Num momento em que o distrito de Viana do Castelo não tem
neste momento um único cinema activo, onde a maior parte dos multiplexes de Lisboa e Porto reservam
dezenas de salas para pouco mais de cinco ou seis títulos, parece impossível
acreditar que nos anos setenta e oitenta do século passado havia aqui uma sala
de cinema com ecrã digno desse nome (foi um dos últimos ecrãs gigantes do país)
que todos os dias passava um título diferente, num ecletismo que a CONDEXI (a
distribuidora de Vila do Conde, que já não existe) potenciava com gosto,
reservando os fins de semana para os lançamentos recentes.
O Palácio fechou em 1993 (a última vez que lá fui, assisti
pela segunda vez ao BRAM STOKER’S
DRACULA de Francis Ford Coppola), transformado numa aberração
arquitectónica de escritórios e bancos sem personalidade nem história, e
posteriormente ainda mais desfigurado pelo alargamento de janelas e aberturas de frentes vidradas.
Para trás, a memória de uma experiência que – face à cada
vez maior qualidade dos meios de reprodução doméstica e menor qualidade dos que
frequentam os cinemas, ruminando pipocas e sorvendo colas – jamais se repetirá.

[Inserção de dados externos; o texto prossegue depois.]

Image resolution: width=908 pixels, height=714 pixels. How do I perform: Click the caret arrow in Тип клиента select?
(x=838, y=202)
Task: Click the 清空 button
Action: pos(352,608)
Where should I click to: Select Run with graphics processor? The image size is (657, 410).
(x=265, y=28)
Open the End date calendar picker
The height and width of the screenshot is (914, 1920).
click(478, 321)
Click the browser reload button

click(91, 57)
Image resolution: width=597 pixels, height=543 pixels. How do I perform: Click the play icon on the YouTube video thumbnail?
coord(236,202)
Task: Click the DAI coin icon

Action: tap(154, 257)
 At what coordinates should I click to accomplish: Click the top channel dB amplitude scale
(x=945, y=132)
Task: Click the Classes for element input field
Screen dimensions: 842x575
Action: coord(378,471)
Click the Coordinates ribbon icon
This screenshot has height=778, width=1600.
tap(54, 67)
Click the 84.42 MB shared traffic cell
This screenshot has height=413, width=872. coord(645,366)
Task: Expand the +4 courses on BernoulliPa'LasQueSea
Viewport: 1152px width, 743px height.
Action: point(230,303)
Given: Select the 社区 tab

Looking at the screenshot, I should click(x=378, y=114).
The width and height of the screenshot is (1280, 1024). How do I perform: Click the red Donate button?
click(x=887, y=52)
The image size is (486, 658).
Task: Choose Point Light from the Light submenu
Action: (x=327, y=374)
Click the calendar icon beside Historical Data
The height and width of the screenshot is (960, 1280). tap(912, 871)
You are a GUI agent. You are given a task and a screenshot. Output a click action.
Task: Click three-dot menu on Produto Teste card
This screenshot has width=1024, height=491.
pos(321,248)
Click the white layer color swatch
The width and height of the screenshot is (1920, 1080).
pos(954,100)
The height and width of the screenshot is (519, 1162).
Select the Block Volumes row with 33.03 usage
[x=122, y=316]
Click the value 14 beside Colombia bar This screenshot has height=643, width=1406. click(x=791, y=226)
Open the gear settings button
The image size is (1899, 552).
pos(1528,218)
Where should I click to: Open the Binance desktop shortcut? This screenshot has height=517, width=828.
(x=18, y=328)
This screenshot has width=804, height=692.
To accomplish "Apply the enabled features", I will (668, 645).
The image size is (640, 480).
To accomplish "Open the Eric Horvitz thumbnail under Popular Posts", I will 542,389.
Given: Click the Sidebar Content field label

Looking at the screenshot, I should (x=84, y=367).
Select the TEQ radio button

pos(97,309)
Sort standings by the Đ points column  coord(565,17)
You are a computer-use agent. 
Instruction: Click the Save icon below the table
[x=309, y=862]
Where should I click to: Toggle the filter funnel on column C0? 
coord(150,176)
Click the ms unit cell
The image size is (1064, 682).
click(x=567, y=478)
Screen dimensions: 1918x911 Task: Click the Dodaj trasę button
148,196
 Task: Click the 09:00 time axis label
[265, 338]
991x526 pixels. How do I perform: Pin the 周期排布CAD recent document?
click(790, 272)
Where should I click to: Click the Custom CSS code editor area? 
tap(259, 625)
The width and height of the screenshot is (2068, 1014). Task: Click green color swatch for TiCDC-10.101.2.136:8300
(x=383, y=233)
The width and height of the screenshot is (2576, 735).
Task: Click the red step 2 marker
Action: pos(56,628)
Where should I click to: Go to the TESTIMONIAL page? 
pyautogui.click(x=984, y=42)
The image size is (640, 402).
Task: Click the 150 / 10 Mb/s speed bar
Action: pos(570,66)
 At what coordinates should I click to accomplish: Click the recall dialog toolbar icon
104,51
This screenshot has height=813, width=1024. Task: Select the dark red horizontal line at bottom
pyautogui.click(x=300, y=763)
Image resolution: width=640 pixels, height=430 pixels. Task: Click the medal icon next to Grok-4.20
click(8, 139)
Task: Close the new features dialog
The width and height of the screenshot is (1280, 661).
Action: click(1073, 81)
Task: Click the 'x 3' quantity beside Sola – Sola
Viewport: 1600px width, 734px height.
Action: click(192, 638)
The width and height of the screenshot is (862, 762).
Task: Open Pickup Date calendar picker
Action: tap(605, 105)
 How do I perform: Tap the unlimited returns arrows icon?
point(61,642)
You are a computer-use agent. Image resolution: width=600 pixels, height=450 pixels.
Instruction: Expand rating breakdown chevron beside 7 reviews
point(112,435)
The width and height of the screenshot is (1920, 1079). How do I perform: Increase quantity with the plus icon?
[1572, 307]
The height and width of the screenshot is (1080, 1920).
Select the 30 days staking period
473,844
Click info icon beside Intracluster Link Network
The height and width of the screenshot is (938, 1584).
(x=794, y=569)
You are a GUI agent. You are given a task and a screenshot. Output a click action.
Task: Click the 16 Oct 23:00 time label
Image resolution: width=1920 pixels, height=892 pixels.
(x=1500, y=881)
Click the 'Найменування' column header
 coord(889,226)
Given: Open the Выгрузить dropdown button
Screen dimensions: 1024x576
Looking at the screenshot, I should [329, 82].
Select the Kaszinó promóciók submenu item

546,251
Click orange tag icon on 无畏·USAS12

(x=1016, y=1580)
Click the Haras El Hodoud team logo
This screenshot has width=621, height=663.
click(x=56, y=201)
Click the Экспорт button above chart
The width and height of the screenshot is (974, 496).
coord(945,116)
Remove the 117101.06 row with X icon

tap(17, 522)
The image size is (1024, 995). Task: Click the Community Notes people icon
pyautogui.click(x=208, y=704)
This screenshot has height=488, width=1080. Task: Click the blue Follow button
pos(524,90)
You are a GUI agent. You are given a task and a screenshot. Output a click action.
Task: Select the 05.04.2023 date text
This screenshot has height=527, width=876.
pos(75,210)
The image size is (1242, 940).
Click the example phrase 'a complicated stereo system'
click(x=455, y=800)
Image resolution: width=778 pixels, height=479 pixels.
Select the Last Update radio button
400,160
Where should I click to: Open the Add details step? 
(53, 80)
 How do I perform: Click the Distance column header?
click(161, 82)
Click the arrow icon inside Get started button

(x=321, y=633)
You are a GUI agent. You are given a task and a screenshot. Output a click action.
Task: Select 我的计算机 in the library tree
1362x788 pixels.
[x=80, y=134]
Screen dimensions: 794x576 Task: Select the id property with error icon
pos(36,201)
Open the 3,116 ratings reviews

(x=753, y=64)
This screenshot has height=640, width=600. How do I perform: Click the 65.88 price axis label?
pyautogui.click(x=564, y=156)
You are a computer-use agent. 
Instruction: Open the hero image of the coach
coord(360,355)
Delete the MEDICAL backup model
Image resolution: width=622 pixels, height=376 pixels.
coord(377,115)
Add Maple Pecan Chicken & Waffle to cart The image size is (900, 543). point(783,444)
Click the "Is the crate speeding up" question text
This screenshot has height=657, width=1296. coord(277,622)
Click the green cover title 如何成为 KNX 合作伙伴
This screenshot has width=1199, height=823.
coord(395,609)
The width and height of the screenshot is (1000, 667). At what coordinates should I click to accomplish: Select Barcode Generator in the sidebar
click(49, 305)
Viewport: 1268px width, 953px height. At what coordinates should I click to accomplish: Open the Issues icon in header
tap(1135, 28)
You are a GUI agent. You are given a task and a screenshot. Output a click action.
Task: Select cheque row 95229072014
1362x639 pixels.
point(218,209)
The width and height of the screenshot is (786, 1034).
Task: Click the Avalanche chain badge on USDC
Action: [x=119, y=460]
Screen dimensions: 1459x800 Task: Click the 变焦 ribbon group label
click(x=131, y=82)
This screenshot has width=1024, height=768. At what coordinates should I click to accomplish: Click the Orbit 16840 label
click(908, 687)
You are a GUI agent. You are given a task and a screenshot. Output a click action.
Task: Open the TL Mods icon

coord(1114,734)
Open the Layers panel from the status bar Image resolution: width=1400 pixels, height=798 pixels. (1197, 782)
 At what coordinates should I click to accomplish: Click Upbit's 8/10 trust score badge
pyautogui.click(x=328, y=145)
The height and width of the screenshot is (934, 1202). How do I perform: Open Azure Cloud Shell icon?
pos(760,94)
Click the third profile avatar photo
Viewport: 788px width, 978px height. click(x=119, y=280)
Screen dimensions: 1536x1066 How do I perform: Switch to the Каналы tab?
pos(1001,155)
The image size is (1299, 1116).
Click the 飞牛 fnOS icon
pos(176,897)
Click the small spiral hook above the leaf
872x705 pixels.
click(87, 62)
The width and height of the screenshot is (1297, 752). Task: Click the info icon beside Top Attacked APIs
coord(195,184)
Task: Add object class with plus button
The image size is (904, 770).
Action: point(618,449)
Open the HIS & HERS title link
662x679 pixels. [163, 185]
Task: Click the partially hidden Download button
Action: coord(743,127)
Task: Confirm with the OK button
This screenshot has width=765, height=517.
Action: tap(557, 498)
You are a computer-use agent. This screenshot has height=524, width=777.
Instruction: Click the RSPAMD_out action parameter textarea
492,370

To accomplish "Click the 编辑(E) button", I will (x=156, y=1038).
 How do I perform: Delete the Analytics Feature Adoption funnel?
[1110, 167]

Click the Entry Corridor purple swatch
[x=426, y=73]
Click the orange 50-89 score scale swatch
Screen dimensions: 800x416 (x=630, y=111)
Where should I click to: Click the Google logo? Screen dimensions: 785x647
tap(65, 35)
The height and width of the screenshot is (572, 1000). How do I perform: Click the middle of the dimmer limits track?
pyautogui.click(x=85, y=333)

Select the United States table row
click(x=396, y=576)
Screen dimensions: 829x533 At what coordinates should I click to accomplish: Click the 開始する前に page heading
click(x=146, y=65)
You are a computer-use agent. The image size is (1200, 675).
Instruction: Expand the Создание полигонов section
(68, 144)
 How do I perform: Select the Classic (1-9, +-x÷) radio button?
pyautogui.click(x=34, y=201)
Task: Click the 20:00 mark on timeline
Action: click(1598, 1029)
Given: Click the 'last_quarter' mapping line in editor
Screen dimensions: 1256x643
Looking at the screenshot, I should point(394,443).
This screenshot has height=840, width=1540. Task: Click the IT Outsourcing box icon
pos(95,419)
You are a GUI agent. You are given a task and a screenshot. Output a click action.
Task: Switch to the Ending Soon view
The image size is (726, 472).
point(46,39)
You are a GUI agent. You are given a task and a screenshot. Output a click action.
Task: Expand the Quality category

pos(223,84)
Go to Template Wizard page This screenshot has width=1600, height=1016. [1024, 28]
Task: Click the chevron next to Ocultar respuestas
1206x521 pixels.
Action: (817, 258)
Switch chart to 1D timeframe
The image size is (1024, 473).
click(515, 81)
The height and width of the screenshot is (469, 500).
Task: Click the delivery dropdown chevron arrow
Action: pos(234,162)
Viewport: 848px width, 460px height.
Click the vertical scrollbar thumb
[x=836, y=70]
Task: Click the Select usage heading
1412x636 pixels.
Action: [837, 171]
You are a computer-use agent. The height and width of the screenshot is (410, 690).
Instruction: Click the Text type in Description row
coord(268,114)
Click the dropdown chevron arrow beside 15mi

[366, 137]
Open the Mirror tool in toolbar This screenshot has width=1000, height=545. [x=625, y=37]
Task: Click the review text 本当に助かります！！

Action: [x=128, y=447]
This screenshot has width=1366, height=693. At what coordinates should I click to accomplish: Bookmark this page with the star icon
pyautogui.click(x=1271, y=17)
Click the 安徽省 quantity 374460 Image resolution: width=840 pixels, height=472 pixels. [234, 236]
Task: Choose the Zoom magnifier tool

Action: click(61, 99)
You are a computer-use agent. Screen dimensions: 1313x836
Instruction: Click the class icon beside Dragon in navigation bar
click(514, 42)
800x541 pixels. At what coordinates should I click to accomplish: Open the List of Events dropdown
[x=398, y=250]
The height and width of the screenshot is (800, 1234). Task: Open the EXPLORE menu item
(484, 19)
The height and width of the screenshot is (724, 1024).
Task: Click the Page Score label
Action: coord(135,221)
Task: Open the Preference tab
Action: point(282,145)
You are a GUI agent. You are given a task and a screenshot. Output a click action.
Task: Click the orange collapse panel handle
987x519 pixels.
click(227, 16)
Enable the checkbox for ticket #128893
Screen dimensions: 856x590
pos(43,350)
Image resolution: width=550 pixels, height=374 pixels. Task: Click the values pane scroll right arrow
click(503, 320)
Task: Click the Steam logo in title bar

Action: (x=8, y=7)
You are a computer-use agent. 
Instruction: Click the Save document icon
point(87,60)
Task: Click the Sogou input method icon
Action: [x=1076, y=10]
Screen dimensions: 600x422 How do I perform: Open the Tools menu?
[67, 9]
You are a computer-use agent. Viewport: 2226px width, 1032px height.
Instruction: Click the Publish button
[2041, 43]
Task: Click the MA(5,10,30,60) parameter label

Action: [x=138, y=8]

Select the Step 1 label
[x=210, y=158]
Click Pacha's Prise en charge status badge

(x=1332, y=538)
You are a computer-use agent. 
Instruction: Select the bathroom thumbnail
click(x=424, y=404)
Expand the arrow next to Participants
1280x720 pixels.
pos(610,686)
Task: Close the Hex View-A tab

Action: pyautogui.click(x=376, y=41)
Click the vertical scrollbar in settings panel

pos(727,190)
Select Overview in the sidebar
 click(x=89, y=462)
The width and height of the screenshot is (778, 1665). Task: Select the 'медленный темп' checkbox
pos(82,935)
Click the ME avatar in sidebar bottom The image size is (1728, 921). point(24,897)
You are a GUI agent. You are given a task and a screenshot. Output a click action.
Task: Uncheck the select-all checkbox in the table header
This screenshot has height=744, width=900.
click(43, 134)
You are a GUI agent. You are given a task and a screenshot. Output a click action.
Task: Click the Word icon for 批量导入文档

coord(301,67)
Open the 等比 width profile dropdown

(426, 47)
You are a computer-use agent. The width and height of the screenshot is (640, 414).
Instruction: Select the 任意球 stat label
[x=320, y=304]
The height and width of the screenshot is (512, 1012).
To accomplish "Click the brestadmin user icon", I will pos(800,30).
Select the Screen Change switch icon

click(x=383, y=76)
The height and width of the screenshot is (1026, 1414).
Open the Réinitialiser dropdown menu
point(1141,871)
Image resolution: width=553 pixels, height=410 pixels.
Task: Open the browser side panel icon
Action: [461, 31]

Este blogue, de seu nome CINEMA PALÁCIO, é uma tentativa de recuperar uma
pálida memória dessa experiência, através de um maior ecletismo temático do que
aquele que reservei para o BLADE RUNNER, embora com natural pendor para os
filmes de género, de acordo com a classificação constante da barra lateral,
pois foi também esses que ao longo dos anos fui ver ao Cinema.